[Extract]
---*---

Mistral AI buys Austrian physics AI startup in industrial push | The Mighty 790 KFGO

Mistral AI buys Austrian physics AI startup in industrial push | The Mighty 790 KFGO

Mistral AI buys Austrian physics AI startup in industrial push | The Mighty 790 KFGO

https://kfgo.com/2026/05/19/mistral-ai-buys-austrian-physics-ai-startup-in-industrial-push/

Publish Date: 2026-05-19 02:33:00

Source Domain: kfgo.com

By Leo Marchandon and Elizabeth Howcroft

PARIS, May 19 (Reuters) – Europe’s leading artificial intelligence firm, France’s Mistral AI, said on Tuesday it has acquired Vienna-based Emmi AI for an undisclosed sum, aiming ​to enhance its offering for industrial clients across Europe.

Emmi ‌AI, which raised 15 million euros in Austria’s largest funding round in 2025, specialises in models capable of handling complex physics such as airflow, heat transfer and material stress.

---*---

[Supplied entries]
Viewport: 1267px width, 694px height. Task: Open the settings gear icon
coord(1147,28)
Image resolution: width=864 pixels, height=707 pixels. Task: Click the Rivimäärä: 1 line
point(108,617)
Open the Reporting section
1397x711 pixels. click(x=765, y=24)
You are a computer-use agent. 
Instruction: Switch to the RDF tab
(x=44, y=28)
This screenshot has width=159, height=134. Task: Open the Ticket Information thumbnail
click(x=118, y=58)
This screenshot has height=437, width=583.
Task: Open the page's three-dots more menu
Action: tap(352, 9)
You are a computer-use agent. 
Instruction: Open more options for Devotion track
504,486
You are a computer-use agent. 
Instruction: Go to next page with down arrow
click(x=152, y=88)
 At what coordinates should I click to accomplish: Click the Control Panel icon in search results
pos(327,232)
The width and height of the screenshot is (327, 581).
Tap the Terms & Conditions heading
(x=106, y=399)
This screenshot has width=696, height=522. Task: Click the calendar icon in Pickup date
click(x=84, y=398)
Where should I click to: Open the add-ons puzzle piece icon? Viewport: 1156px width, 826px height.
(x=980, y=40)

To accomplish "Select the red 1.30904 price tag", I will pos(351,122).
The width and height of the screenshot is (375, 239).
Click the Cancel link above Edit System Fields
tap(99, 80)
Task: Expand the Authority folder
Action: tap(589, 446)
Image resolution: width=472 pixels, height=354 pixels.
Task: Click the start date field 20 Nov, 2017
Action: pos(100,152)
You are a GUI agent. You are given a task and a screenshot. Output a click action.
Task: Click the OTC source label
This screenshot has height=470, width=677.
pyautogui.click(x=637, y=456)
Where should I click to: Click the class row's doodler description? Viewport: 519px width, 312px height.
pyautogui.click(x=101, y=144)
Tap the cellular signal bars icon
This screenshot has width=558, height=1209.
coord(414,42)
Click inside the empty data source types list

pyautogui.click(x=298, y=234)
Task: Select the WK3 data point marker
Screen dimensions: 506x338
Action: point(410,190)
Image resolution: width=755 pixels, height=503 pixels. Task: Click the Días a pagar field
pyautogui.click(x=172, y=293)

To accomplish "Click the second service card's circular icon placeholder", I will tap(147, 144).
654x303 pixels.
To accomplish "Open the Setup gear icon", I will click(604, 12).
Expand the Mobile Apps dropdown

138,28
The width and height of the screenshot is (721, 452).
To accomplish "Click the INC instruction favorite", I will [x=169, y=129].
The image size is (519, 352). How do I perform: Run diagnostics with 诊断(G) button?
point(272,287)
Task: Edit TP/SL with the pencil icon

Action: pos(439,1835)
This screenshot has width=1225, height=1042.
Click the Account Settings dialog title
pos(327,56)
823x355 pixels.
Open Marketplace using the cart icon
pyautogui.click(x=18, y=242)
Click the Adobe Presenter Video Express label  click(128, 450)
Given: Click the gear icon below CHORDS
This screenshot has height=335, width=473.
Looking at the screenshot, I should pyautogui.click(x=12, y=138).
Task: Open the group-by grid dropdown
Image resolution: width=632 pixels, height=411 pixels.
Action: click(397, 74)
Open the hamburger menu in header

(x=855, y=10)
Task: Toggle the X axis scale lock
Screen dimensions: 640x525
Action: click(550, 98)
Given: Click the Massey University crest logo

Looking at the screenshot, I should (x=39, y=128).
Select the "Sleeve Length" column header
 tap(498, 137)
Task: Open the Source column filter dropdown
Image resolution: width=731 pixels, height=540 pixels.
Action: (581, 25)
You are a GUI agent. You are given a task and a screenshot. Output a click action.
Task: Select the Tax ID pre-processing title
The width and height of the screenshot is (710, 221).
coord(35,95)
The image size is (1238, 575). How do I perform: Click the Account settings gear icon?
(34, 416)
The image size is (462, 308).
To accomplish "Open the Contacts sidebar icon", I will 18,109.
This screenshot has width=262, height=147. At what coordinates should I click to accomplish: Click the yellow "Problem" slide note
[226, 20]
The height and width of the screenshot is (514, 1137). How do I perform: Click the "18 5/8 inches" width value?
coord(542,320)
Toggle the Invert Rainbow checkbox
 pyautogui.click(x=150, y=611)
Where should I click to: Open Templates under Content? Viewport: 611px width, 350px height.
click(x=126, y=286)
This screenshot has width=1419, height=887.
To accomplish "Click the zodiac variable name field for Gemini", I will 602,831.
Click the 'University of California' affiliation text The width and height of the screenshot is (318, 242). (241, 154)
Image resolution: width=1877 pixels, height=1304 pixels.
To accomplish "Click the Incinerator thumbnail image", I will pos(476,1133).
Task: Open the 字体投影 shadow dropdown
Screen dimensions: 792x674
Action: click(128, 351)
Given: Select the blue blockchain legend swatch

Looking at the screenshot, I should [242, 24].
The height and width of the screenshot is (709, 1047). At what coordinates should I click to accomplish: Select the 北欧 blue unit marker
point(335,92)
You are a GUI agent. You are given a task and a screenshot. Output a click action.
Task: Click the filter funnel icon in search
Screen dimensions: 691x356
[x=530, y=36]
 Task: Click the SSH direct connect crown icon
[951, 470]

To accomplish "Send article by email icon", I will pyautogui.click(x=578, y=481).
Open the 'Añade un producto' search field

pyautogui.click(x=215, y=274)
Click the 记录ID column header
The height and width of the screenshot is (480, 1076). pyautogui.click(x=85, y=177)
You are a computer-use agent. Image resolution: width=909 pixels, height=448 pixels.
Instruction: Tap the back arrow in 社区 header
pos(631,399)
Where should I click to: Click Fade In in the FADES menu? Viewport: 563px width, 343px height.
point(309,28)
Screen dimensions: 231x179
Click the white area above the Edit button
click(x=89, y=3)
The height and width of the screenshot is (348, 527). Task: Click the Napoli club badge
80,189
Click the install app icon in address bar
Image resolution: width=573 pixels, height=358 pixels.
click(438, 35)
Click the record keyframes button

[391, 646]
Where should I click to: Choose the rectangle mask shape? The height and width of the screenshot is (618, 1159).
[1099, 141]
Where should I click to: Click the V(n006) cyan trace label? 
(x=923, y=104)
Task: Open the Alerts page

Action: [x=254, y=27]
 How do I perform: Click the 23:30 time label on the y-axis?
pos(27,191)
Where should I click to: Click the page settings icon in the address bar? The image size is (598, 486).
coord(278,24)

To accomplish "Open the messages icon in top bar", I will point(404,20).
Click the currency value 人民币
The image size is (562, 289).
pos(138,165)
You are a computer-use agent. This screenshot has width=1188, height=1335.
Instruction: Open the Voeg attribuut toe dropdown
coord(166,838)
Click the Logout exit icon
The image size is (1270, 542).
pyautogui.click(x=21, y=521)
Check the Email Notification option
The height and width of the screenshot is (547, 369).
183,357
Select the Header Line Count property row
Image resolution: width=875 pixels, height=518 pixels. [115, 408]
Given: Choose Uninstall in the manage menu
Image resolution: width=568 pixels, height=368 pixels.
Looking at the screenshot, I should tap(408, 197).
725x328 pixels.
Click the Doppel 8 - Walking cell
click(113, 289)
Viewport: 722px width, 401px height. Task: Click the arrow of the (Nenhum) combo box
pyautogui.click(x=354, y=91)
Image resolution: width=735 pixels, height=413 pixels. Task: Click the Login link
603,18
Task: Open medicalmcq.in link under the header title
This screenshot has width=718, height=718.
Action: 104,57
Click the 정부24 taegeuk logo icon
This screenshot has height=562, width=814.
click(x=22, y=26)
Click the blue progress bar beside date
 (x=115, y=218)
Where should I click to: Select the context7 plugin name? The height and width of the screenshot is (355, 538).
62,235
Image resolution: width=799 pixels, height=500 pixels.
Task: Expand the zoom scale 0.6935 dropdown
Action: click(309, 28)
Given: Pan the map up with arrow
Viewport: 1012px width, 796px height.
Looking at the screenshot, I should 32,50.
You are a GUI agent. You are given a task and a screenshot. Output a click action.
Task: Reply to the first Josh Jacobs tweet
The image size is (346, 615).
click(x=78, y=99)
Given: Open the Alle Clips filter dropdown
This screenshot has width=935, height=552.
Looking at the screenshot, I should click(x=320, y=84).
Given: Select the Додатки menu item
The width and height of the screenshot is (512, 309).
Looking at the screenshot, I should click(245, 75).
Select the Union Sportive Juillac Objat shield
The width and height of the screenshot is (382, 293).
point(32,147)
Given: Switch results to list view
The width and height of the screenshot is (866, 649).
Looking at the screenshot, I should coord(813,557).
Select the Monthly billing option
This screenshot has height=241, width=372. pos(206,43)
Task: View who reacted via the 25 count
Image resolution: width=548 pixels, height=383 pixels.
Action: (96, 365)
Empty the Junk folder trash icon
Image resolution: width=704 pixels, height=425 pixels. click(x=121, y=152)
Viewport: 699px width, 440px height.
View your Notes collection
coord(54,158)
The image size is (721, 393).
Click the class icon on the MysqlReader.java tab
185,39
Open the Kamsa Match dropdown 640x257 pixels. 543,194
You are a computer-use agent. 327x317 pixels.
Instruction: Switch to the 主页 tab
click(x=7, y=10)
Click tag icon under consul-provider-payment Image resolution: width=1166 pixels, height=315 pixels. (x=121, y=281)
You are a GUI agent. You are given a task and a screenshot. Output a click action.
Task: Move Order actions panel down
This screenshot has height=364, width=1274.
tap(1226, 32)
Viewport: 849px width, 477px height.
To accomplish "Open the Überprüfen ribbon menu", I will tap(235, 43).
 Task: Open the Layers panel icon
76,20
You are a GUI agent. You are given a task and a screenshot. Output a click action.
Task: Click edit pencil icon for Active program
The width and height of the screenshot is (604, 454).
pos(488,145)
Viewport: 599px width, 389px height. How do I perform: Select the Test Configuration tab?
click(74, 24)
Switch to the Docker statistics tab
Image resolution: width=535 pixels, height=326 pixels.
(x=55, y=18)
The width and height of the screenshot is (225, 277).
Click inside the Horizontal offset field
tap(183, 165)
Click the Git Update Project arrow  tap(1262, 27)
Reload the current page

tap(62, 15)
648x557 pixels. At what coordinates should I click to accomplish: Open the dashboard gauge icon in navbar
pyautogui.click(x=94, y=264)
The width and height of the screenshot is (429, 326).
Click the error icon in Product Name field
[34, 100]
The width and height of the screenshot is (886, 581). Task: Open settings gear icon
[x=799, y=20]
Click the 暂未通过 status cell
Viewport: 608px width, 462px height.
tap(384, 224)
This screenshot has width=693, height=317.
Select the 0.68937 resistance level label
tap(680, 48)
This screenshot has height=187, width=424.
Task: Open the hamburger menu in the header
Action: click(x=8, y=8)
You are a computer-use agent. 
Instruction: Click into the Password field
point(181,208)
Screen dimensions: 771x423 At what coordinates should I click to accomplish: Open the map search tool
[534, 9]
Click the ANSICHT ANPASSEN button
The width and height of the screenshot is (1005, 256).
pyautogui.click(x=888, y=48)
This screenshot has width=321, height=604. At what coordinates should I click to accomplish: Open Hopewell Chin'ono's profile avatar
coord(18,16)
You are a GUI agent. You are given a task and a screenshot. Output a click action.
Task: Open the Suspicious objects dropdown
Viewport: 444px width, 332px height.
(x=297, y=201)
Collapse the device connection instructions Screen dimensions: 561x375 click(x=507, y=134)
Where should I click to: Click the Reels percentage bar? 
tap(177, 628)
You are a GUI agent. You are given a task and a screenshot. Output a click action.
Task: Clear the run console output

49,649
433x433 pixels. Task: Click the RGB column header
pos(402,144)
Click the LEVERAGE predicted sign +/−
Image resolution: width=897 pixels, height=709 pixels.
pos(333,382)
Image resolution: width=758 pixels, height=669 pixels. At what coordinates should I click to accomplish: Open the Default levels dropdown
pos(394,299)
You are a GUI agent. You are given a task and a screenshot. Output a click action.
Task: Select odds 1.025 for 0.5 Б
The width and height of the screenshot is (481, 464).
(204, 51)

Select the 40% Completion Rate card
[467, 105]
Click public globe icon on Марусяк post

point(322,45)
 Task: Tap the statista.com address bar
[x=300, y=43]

---*---

[Required tasks]
1. Answer from the acquisition report:
(a) From which city was the report filed?
(b) In which city is the acquired startup based?
(c) How much money did the acquired startup raise in 2025?
2. Extend the acquisition report, picking up right after its final sentence.

[Results by task]
1.
(a) Paris
(b) Vienna
(c) 15 million euros

2.
Industrial AI is playing a growing role in Europe’s re-industrialisation. The European ‌Commission ​last October named manufacturing among the AI-critical ⁠sectors, as part of ⁠a push to cut the bloc’s reliance on U.S. and Chinese technologies.

Mistral told Reuters the deal strengthens its core strategy around its European client base, looking to tap into engineering and manufacturing ​tasks, which it views as overlooked by the industry.

Mistral designs solutions around each client’s needs, assembling multiple AI tools where one might ⁠monitor production for defects, another control ⁠a robotic arm, a third process logistics data, while ​all operate in coordination.

Adding Emmi’s capabilities will allow these systems to simulate ​and interact with the physical world more precisely, it said.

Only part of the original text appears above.